The case, known as Higgs v Farmor’s School [2023] EAT 89, involved Mrs. Higgs (H), who held the position of pastoral administrator and work experience manager at the school. On her Facebook page, she shared a petition linked to a government consultation on relationships and sex education in schools. Her post referred to the “brainwashing of children,” labelling it a “vicious form of totalitarianism” aimed at “suppressing Christianity.” Additionally, she shared other posts expressing similar viewpoints.

Following a complaint from a parent, H was suspended while an investigation took place. During the investigation, she maintained that she was not homophobic or transphobic and did not express any remorse for her posts. However, H was ultimately dismissed for gross misconduct as her actions violated the school’s conduct policy, which prohibited discrimination and the inappropriate use of social media.

H claimed that her dismissal amounted to direct discrimination and harassment based on her religious beliefs concerning sex, gender, marriage, and her disbelief in gender fluidity. Nonetheless, her claim was dismissed by the employment tribunal. The tribunal acknowledged that her beliefs were protected under the Equality Act 2010 but held that she had not experienced direct discrimination or harassment due to those beliefs. Instead, the school’s reason for dismissal was tied to concerns that her shared posts might suggest she held homophobic or transphobic beliefs, thus violating the school’s policy.

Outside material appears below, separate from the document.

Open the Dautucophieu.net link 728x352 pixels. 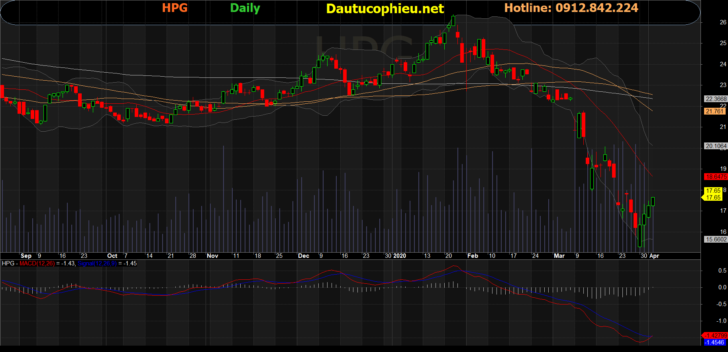[x=385, y=9]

However, H’s appeal found success before the EAT, which has now ordered her case to be reheard by the employment tribunal.

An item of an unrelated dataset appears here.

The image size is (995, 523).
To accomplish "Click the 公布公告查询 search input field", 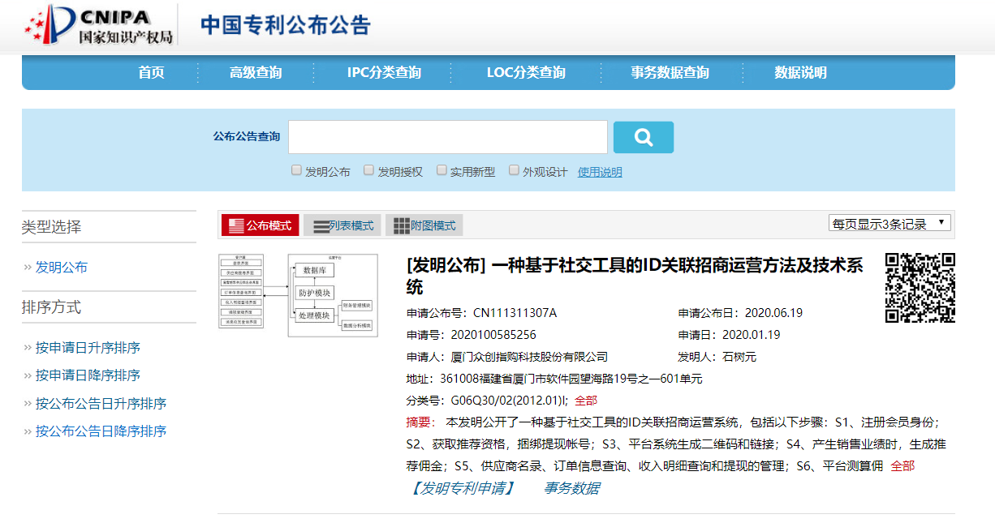I will click(x=448, y=137).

The EAT noted that the tribunal’s assessment of H’s claim needed to take into account her rights under the European Convention on Human Rights, specifically Article 9 (freedom of thought, conscience, and religion) and Article 10 (freedom of expression). The tribunal failed to evaluate whether the school’s actions constituted a proportionate interference with H’s ECHR rights. Moreover, it did not perform the necessary balancing exercise between the interference with her rights (disciplinary action) and the school’s objectives (upholding the conduct policy).

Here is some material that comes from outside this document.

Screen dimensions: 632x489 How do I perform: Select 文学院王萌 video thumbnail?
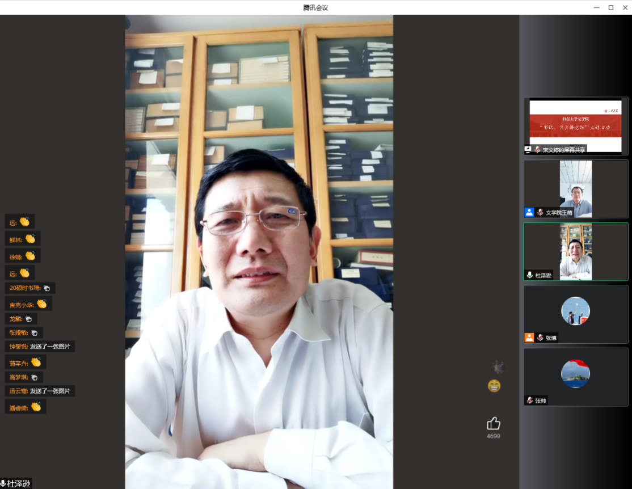coord(575,188)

According to the EAT, the tribunal adopted an incorrect approach in this matter by neglecting to consider whether the school’s actions resulted from a manifestation of H’s beliefs. The tribunal should have assessed whether there was a direct connection between H’s protected beliefs and her Facebook posts, rather than viewing it through the lens of the school’s interpretation. It was insufficient for the tribunal to determine that the respondent’s motivation was merely a concern that H might be perceived as holding “wholly unacceptable views.” Instead, they should have assessed whether the Facebook posts genuinely represented H’s beliefs and then conducted the necessary balancing exercise to evaluate the justifiability of the school’s response.

To guide future tribunals, the EAT outlined fundamental principles for assessing the proportionality of any interference with Article 9 and Article 10 rights. In any democratic society, the freedom to express beliefs and opinions, regardless of their popularity or mainstream acceptance, is a fundamental right. However, these rights are not absolute and may be limited or restricted when necessary to protect the rights and freedoms of others. Determining the objective justification for such limitations will always be context-specific and will depend on the nature of the employment involved.